What is the SPO going to do?  Will it continue to dodge bullets in order to avoid crucial losses?  Will this dodging encourage the regime?  Will the SPO go on the counter offensive?  Will it manage to put a halt to the regime's campaign or will it cause a more violent response on the part of the regime?  SPO Spokesman Ivan Kovacevic stated that his Party's Presidium met on June 18 in Budva, in Montenegro, and "adopted decisions in response to the dramatic situation" in Serbia, but did not reveal any details.  It would only be natural to expect that the latest incident will result in cohesion in the entire opposition, in more efficient dialogue, which is still not forthcoming.  In the absence of the SPO, opposition parties are squabbling in the same way as they did when the SPO was fully engaged in their dialogues.
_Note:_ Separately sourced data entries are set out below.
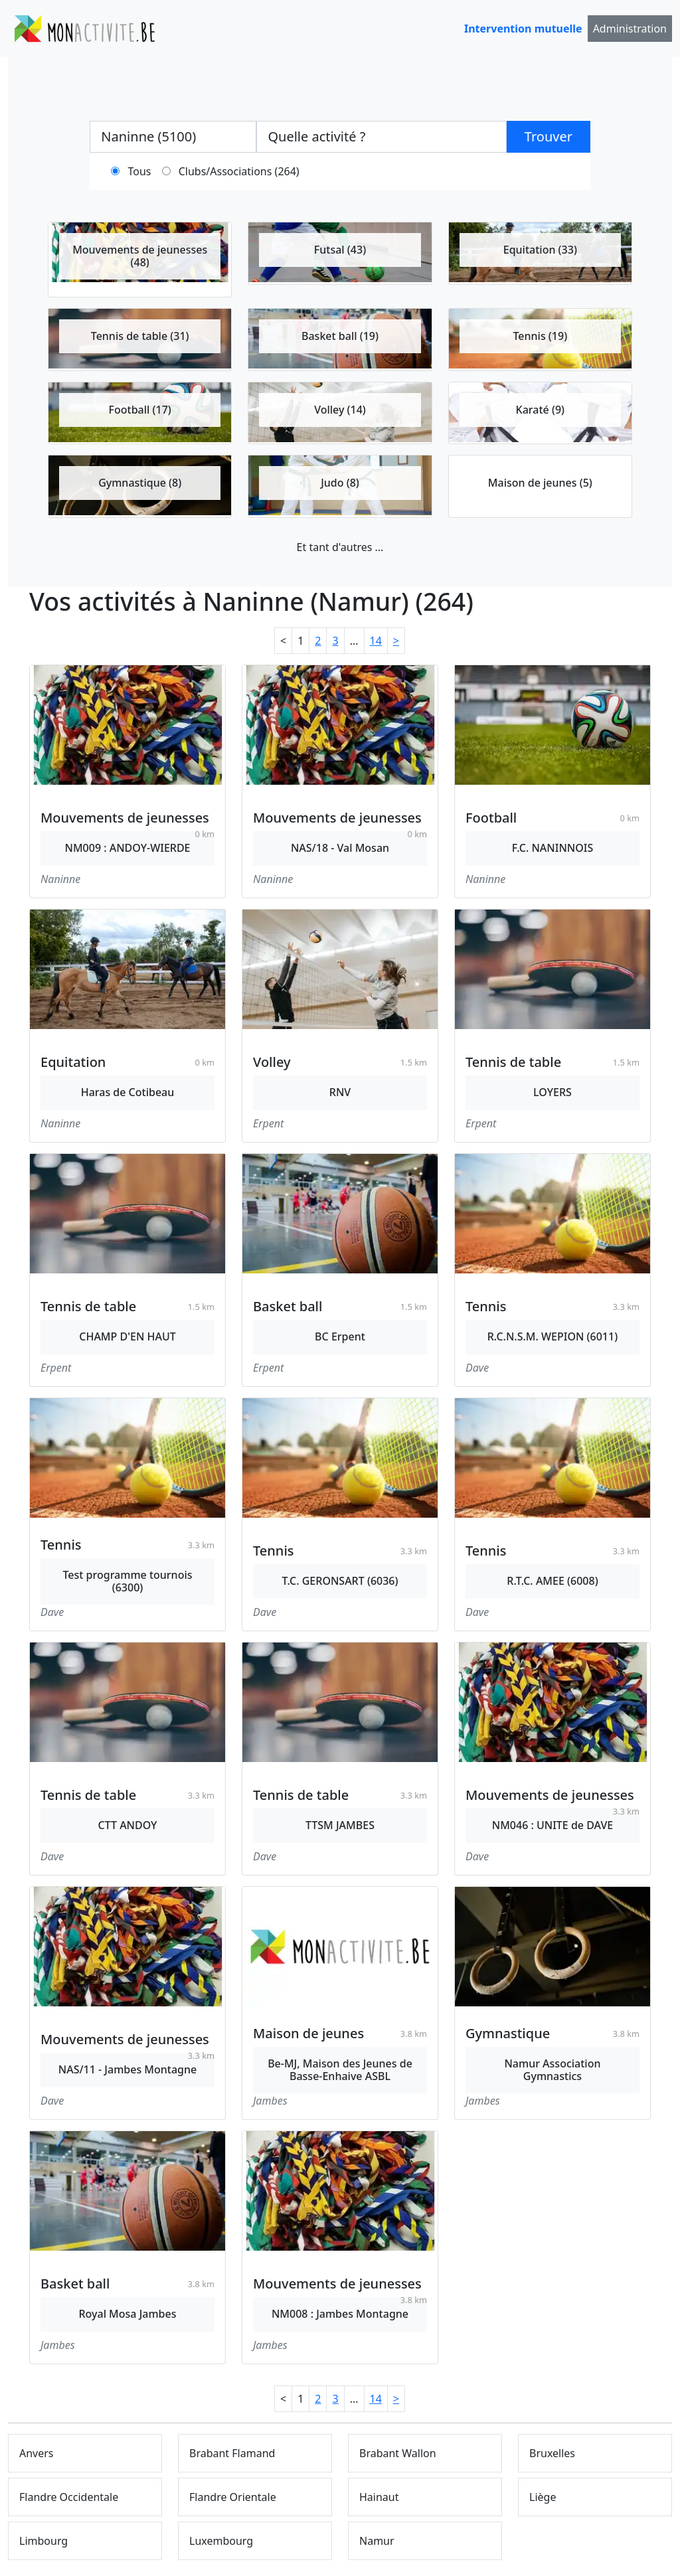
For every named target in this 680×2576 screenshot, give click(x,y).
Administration (630, 28)
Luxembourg (221, 2541)
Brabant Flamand (232, 2453)
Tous (139, 171)
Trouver (548, 136)
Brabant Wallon (397, 2453)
Certain statements issued recently point to the fact that SPO could hand over everything to the Socialists without a fight, even to let them take over the entire Municipal Government of Belgrade, and to permit brute dictatorship in Serbia.  It is hard to understand such a tactic, because in politics whatever is won is never given over as a present, while anything that is given as a present, as a rule, is never returned.  A possible answer might lie in the fact that municipal services are very costly and the Serbian Goverment already ran up a five billion dollar deficit in the first five months of year 2000.  If any comparisons were made, let us say, in the operating costs of Belgrade's Municipal Transit Authority and the operating costs of the Yugoslav Railway, it would be clear that it is not entirely in the interests of the Socialists to continue their campaign to take over all the municipal governments in Serbia.
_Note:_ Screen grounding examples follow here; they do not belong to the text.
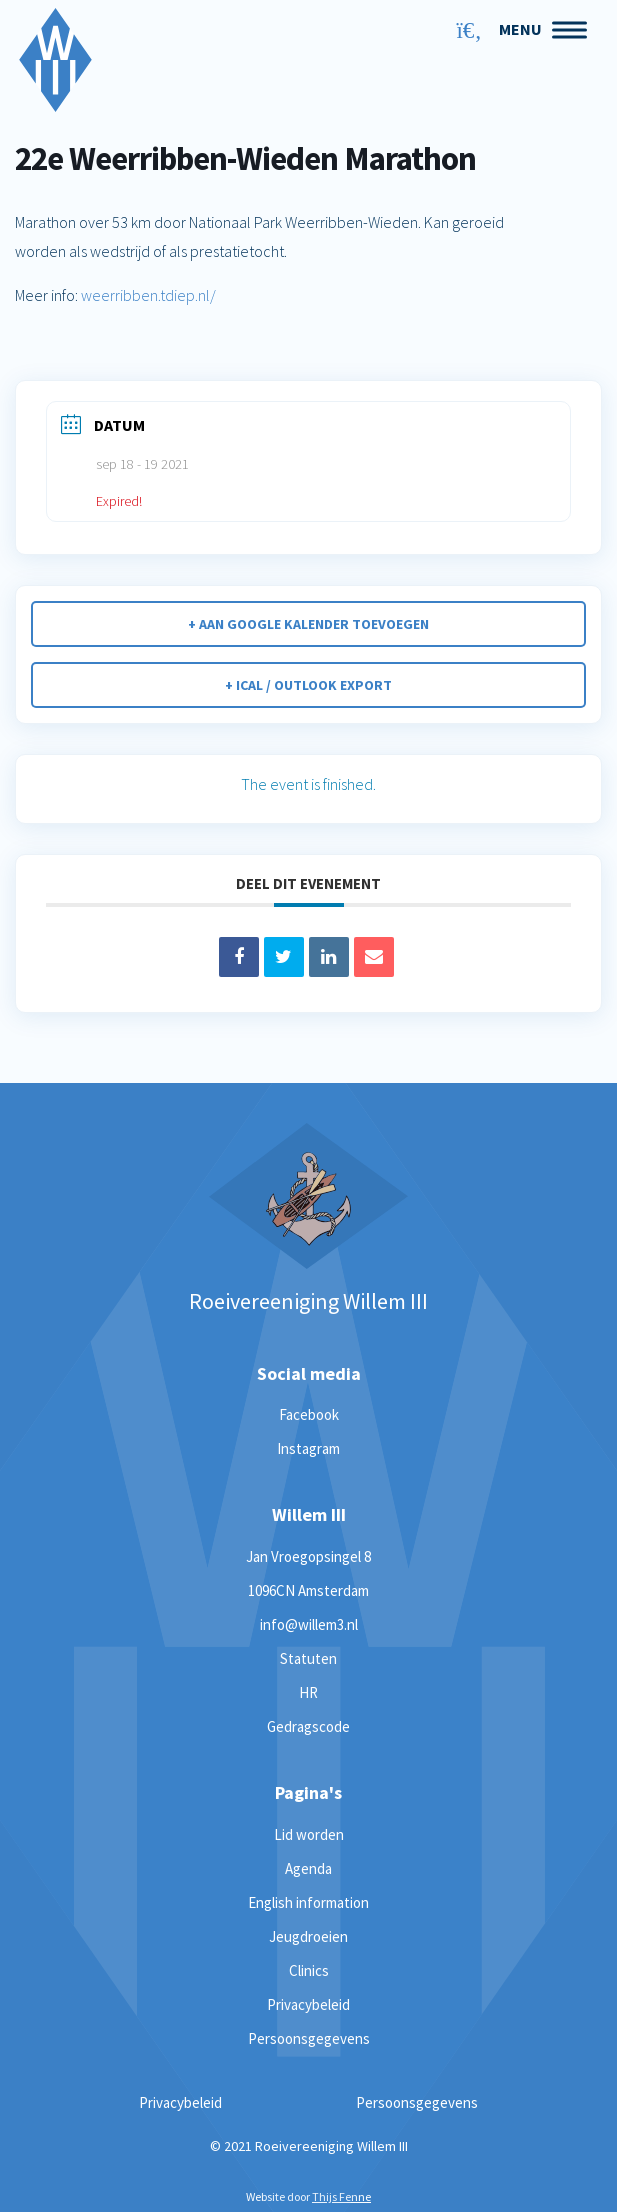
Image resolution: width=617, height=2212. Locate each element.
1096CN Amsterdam (308, 1590)
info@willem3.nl (309, 1624)
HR (308, 1692)
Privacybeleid (308, 2004)
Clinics (309, 1970)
CRUCIAL INVESTIGATION: It could be possible that the announcements issued by the SPO yesterday are merely a red herring, merely an answer to the friends of the SPO who, like its enemies, like to interpret everything in terms used by the Corriera della Serra daily.  According to this reporter, there are widespread rumors that Draskovic got very rich, that he is very corrupt and is susceptible to blackmail.  This daily expressed the opinion that the political implications of this assassination "are fairly limited in a society in which politics ceded primacy to business, to criminal clans linked with the government, to personal pride, to the sinister logic of a regime which is firing up the climate of conspiracy."  This is an effective, succinct description of our atmosphere of chaos.  Still, in the case of the Leader of the Serbian Renewal Movement, a pattern is all too clear in this chaos where he is concerned, from November 3 of 1999 to June 15 of year 2000.  It still seems that the stakes here are not money, but actual lives.  Perhaps this whirlpool can only be halted by a thorough investigation which is attended by tense expectation.  If what at this point appears fairly probable is proven without doubt, namely that "certain circles" have their fingers mixed into the latest assassination attempt against Vuk Draskovic, the Leader of the Serbian Renewal Movement, it can only be assumed that such information will merely make the position of the regime more difficult and that no red herrings or clamoring on their part can cover up something of this kind.  While the regime has been keeping silent and maliciously smiling, tensions began to simmer in Belgrade on the third day following the assassination attempt when the Montenegrin authorities had still not released the names of the suspects.  Having made available all his police resources and having turned his back on facile political conclusions, Djukanovic proved down there in Montenegro that he has very good political intuition.  The question is whether this investigation can be covered up, in the sense that its outcome could end up costing someone.